The vocabulary Silk Road takes the human mind back to the past, as well as the thought of what a valuable commodity it has carried in this long way, the silk along with other commodities carried along by caravans. That is only the material dimension of this historic path.
In a deeper point of view, we find that the road was originally a passage for cultures, dialects, and traditions of ancient Eastern civilizations that the road has passed through their lands.
Brief history of the Silk Road
The Silk Road was built by a Chinese official and diplomat named Zhang Qian who served as an imperial envoy to the world outside of China in the late 2nd century BC during the Han dynasty. The road was completed and expanded during the same era. After the collapse of the Han Dynasty and the coming to power of the Tang Dynasty, China experienced significant economic growth and development, and as a result, silk trade increased.
In the Eastern Han Dynasty, influential figures such as Ban Yong and Ban Chao made numerous trips to quell the insurgency in order to establish peace and continue trade along the Silk Road.
Under the Tang Dynasty, as we have said, the Silk Road reached its peak and flourishing period in history.
The Han Dynasty (Chinese: 漢朝; pinyin: Hàncháo) (206 BC – 220 AD) was the second imperial dynasty of China, preceded by the intense Qin Dynasty and succeeded by the Three Kingdoms (220-280 CE). During this long imperial period, China expanded its territory and trade, and Confucianism, Taoism, and Buddhism developed. Quick Facts About the Han Dynasty
✔ The Han empire was founded by the peasant rebel leader Liu Bang (known posthumously as Emperor Gaozu)
✔ The Han Era was divided into three periods: the Western Han (206 BC – 9 AD), the Xin Dynasty (9–23 AD), and the Eastern Han (25–220 AD).
✔ Under the Han Dynasty, China was known for Silk trade.
✔ The Han empire resembled the Roman Empire in size and population.
✔ Mahayana Buddhism (or the Mahayanas) a major movement in the history of Buddhism which has its origins in northern India was first introduced into China during this period.

▶ _Exercises to complete_
A) In the Silk Road text:
(i) Who built the Silk Road?
(ii) Under which dynasty did the Silk Road reach its peak?
(iii) Who founded the Han empire?
B) Which people does the Silk Road text name?
The material that follows comes from a different source than the Silk Road text.

▶ _Supplied data_
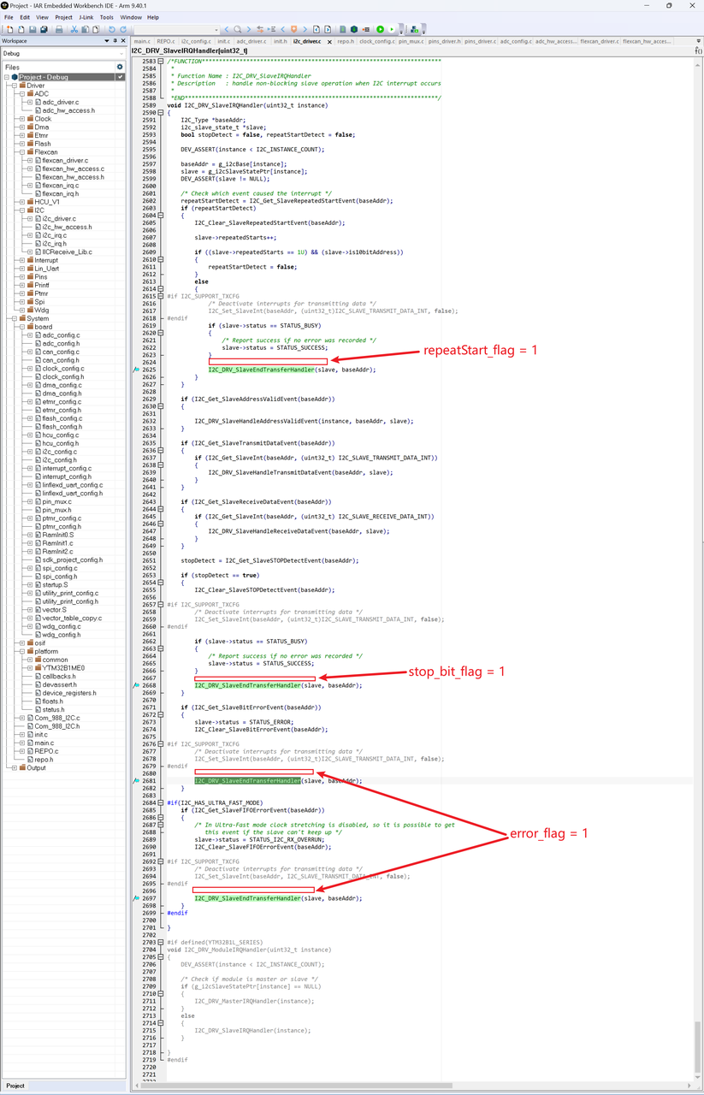Click the Save All toolbar icon
The width and height of the screenshot is (704, 1095).
coord(44,29)
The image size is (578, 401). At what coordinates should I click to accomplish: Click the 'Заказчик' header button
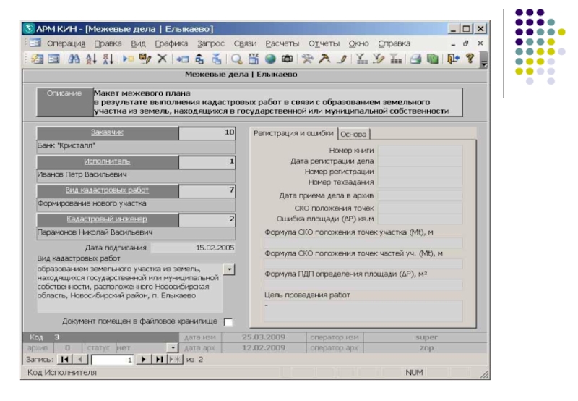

▶ _Results of the exercise_
A)
(i) Zhang Qian, a Chinese official and diplomat
(ii) The Tang Dynasty
(iii) Liu Bang, the peasant rebel leader known posthumously as Emperor Gaozu

B) Zhang Qian, Ban Yong, Ban Chao, and Liu Bang (Emperor Gaozu)